Non è il nostro campo ma innanzitutto possiamo dire alle persone: usare e non abusare. E avere accorgimenti: non tenere il telefono troppo vicino al corpo, usare gli auricolari, spegnere il Wi-fi di notte, quando non lo si usa, a titolo precauzionale. Altra cosa importantissima per noi: questa ricerca è stata sostenuta da soggetti pubblici ma soprattutto da soci e socie. I cittadini devono sapere che anche un euro donato a centri accreditati come il Ramazzini – “braccio armato” dei ricercatori – può essere importante. L’industria teme questa presa di coscienza.
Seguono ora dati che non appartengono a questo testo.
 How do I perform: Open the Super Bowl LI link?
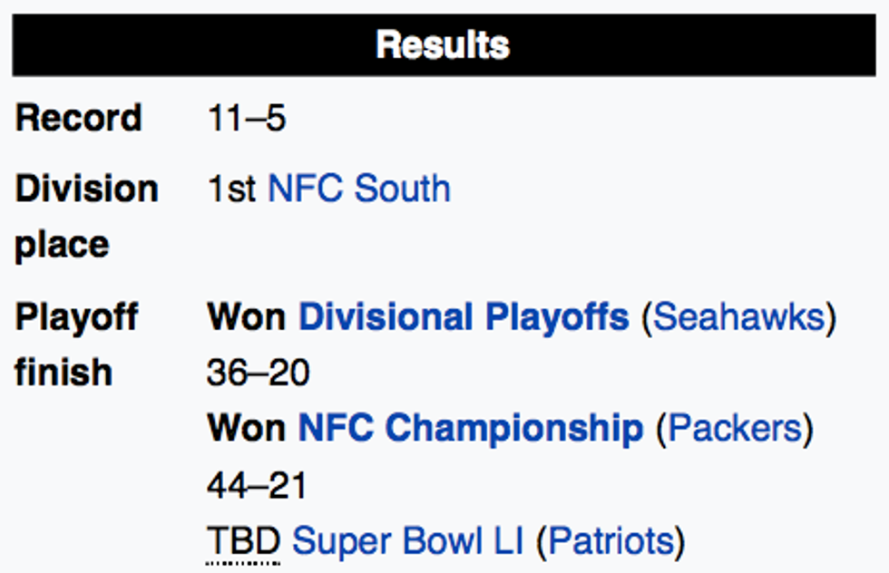407,541
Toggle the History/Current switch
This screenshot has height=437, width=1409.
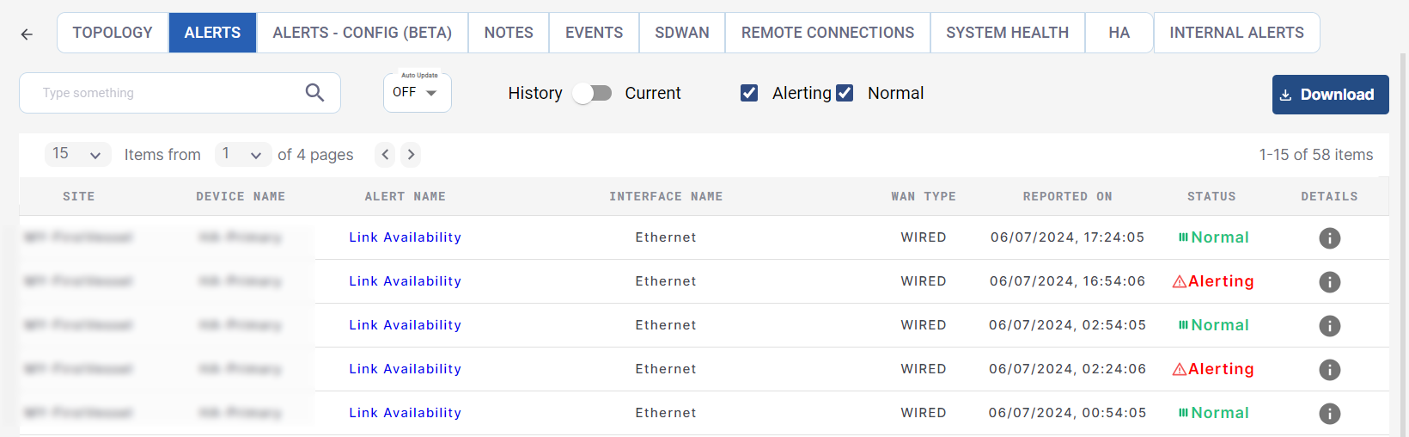point(592,93)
E cosa dite all’industria?
L’industria e le compagnie telefoniche sono le prime a dover studiare accorgimenti anche banali che allevino i pericoli dell’esposizione. Un esempio piccolo: gli auricolari sono poco utilizzati anche perché si arrotolano sempre, non si trovano nelle borse… Sono certa che su apparecchi che costano anche mille euro si possa trovare il modo di far sì che gli auricolari siano sempre a disposizione. E poi si può scrivere nelle istruzioni che precauzioni prendere, non tenere i bambini troppo a contatto.
I bambini sono più a rischio?
Bambini e ragazzini sono dotati di cellule non ancora differenziate e questo li rende più vulnerabili. Inoltre, sono fatti al 70% di acqua su cui le microonde agiscono e quindi sono più suscettibili.